One of the main areas in which data scientists work is big data, which is all about harnessing information from disparate sources and making use of machine learning tools to extract insights that can inform decisions and unpick overarching trends.
SQL Server is a frequently used solution in this role, and being up to speed with it will enable data scientists to get ahead in what can be a competitive field.
Other disciplines, such as computer science and statistical mathematics, also roll together to underpin the top operators in the realm of data science. As such, this is definitely a career which involves wide-ranging knowledge, training and experience.
Demand for data scientists is present across major tech firms like Twitter, Meta and Apple, with salaries in these high flying firms exceeding $175,000. Average earnings outside of this sphere are lower, sitting at around the $85,000 mark once you have a few years’ experience under your belt.
Further advice for a career in data
It’s worth remembering that while SQL Server may be one of the largest database solutions available right now, it is by no means the only player in town. From open source alternatives like MySQL to entirely different counterparts like NoSQL, there is a niche for all sorts of specialisms if you want to work with data.
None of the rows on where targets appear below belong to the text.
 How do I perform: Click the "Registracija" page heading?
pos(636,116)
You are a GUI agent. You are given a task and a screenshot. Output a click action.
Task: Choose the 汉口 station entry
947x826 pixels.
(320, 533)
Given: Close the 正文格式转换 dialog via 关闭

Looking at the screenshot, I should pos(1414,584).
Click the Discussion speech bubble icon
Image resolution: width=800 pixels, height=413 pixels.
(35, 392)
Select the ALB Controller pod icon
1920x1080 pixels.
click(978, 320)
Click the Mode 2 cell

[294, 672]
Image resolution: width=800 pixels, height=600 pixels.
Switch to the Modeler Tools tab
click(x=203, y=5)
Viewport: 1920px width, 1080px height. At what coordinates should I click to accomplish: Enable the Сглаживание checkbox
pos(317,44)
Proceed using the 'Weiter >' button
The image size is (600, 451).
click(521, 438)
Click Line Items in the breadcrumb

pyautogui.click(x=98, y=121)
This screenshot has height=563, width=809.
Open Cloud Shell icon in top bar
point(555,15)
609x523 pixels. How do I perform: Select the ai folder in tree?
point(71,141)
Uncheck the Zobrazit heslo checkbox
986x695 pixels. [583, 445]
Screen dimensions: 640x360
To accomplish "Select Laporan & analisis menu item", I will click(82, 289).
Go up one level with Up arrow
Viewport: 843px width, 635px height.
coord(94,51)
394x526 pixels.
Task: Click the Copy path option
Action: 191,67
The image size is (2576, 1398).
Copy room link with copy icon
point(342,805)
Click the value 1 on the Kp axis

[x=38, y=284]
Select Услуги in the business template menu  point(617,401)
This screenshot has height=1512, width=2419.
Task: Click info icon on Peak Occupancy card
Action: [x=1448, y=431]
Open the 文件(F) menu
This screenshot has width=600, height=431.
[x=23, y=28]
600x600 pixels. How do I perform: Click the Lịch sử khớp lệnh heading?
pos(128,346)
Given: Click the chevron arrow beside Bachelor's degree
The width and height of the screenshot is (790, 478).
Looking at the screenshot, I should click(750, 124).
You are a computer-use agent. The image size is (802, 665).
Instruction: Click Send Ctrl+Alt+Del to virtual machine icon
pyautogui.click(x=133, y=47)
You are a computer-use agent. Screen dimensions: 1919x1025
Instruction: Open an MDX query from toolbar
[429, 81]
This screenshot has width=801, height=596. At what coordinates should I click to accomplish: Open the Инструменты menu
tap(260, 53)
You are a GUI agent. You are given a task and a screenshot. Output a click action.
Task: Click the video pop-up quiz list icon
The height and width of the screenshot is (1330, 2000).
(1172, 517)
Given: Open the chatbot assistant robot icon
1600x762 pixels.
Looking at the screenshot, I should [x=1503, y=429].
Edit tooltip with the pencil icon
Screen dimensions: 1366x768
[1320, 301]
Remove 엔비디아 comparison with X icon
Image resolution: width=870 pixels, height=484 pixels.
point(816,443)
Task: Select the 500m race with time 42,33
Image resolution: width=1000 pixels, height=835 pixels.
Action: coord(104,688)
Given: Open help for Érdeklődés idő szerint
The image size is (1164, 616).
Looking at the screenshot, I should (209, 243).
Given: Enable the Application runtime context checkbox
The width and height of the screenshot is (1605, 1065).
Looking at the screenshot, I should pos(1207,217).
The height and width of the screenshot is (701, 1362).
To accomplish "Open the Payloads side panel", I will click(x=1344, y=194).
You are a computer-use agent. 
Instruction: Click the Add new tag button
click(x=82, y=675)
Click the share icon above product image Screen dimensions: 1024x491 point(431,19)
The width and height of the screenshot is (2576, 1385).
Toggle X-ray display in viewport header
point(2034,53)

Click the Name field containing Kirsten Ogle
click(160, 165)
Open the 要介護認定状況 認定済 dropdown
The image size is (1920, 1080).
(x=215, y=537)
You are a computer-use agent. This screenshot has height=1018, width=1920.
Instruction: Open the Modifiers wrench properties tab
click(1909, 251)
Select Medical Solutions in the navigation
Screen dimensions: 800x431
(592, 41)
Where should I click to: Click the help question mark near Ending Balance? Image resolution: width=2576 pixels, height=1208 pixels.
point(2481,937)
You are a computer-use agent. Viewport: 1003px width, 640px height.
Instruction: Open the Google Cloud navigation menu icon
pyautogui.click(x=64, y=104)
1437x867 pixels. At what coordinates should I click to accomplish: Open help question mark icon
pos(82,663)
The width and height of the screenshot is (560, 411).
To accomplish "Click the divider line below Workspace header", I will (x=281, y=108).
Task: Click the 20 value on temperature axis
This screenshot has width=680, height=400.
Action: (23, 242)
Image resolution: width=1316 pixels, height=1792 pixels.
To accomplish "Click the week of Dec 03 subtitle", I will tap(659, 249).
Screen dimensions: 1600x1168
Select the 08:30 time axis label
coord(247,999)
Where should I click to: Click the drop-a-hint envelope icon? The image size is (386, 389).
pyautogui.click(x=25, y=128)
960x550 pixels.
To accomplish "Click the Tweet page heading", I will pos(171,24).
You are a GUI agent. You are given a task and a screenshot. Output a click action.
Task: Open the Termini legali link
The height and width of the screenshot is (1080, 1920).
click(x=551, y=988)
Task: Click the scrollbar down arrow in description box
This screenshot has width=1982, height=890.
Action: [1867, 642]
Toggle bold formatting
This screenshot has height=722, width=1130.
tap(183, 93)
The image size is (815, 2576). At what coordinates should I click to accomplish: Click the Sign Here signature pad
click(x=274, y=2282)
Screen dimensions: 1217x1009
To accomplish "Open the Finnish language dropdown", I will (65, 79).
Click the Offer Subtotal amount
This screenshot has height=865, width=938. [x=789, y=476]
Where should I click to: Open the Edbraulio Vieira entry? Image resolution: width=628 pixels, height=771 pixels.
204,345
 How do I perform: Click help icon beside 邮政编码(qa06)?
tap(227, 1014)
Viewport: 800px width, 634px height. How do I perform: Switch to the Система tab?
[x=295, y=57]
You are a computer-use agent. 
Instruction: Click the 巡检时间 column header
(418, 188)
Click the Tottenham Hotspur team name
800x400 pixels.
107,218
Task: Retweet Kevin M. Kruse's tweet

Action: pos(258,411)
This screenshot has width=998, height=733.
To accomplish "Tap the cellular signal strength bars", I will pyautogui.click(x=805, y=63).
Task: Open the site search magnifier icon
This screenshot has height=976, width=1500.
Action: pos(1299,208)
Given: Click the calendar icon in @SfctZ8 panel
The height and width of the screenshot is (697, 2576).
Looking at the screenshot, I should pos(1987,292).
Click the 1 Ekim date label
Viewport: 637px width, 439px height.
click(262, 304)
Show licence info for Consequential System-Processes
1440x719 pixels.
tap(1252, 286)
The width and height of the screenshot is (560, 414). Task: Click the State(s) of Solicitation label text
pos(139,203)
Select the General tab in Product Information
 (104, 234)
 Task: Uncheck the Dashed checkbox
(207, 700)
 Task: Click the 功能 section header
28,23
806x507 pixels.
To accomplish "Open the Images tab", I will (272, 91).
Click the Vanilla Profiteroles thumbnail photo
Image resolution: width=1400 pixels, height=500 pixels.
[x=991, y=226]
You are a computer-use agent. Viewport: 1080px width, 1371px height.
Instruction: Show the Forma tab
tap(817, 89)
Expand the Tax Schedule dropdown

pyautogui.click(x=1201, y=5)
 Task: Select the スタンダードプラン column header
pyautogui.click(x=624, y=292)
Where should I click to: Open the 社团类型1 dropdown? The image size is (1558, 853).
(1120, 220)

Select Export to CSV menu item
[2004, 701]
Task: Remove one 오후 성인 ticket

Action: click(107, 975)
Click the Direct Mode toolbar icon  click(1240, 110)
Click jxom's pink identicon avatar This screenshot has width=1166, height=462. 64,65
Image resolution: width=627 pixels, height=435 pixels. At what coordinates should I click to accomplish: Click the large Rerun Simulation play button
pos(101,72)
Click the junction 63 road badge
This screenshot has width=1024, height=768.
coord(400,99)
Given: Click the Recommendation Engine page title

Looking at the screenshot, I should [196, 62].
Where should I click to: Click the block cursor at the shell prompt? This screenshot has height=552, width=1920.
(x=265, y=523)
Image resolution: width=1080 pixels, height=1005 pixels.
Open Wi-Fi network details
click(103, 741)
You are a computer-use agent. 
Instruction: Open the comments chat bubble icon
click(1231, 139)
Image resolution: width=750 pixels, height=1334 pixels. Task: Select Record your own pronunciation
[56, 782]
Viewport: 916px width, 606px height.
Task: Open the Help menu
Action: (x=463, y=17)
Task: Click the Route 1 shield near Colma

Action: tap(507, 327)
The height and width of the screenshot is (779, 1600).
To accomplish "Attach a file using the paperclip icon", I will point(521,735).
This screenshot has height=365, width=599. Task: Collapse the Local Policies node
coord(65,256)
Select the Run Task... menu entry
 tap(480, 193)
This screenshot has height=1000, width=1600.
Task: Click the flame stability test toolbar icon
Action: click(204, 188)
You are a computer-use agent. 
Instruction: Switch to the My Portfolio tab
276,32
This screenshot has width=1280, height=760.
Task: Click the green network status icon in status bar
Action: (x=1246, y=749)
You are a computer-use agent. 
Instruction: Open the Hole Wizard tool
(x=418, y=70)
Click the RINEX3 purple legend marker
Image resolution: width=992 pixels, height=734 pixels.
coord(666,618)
Another point to consider is that, for the most part, these careers are founded on at least a degree-level education in a relevant topic. So while it is possible to transition into the role of a DBA or developer from other fields, you will find this more of a struggle if you don’t have a good grounding in database-specific subjects.
Finally, the overall appeal of SQL Server career paths is that they offer better-than-average levels of stability and job security. Data is the lifeblood of the digital age, and businesses will continue to need professionals to wrangle their information resources for the foreseeable future.